This work was part of the project I did during my undergrad research internship in the summer of 2018 at the Centre for Process Integration, The University of Manchester on stochastic optimization.

Background

Tabu Search (TS) is an extension of the Local Search (LS) optimization algorithm and it is accredited to Fred Glover (Glover, 1986). Likewise, TS starts with a random point in the search space and try to reach the local minimum in the vicinity of the point. Once the LS stage finishes, it stores the best point found in a list (known as “Tabu List”) and repeat the search process with a new random point. As the name suggests, the tabu list prevents the algorithm to choose the same point twice.

TS is usually used for discrete points but it can be extended for continuous functions if a tabu continuous radius is implemented. In this case, the Tabu List will prevent the algorithm to select points within the vecinity defined by the continuous radius. In other words, instead of preventing single points to be selected, the augmented algorithm prevents the sampling in the neighborhoods of the already visited points. The Tabu list is updated once its final length (which the user has to determine) is reached, and it deletes the oldest tabu to be able to store the new one. In this way, the memory requirement is small and the algorithm can walk towards the optimum.

Prerequisites

The function requires Python 3.0 (or more recent versions). The stoch_optim_utilities.py file (which contains common utilities needed in stochastic optimization algorithms) needs to be in the same directory as the function file TS.py.

Functioning

Inputs

TS(f, max_iter, max_iter_LS, bounds, radius, reduce_iter, reduce_frac, max_tabu_size, continuos_radius, p_init=None, traj=False)

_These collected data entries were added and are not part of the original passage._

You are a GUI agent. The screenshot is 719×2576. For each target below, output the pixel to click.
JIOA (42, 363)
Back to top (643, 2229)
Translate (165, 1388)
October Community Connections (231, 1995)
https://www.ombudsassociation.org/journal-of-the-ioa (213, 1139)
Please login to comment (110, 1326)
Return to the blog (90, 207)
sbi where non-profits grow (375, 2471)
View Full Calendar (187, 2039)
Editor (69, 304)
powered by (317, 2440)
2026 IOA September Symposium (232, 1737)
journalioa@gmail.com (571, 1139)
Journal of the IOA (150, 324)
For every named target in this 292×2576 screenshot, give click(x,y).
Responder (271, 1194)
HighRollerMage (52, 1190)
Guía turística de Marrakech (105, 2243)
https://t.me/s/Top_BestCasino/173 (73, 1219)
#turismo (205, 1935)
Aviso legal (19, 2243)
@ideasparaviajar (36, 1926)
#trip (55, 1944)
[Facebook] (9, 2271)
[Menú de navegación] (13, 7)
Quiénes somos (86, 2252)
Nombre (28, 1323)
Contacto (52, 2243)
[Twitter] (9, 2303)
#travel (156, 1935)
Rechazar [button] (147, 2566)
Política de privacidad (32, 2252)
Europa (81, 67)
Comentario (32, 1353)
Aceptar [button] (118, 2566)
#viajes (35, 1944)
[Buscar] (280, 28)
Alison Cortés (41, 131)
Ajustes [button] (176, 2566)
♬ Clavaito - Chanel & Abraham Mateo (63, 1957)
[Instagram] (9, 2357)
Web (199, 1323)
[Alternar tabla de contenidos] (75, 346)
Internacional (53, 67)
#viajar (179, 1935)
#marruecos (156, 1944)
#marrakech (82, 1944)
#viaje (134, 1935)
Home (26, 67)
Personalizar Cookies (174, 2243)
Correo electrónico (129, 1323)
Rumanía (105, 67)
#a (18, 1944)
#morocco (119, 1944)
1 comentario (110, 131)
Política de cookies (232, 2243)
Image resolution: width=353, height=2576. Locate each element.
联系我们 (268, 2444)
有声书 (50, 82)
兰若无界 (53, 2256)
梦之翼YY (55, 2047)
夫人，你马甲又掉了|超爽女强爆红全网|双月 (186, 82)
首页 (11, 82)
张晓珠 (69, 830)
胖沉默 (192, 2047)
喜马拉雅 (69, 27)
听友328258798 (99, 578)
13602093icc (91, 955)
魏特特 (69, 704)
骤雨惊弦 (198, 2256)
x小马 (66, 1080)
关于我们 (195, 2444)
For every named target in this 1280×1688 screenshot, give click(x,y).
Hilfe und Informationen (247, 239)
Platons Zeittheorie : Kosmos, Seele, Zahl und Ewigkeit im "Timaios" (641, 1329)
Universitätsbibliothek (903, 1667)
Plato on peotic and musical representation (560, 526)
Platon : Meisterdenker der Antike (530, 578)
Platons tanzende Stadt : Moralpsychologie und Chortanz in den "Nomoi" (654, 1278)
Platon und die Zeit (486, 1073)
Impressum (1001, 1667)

        1. The function to be optimized. The functions needs to be of the form equation.

        2. The maximum number of iterations in the Tabu Search (stopping criteria).

        3. The maximum number of iterations for the sub-routine Local Search. Local Search is used at each non-Tabu proposed point to find the local optimum close to it.

        4. The bounds for each dimension of the fucntion. This has to be a list of the form [(lb1, ub1), (1b2, ub2), ...].

        5. The initial search radius for Local Search.

        6. The number of iterations with the same optimum that will induce a search radius reduction in LS.

        7. The fraction to which the search radius is reduced in LS.

        8. The maximum number of points stored in the Tabu List.

        9. The Tabu radius which defines the Tabu neighborhoods.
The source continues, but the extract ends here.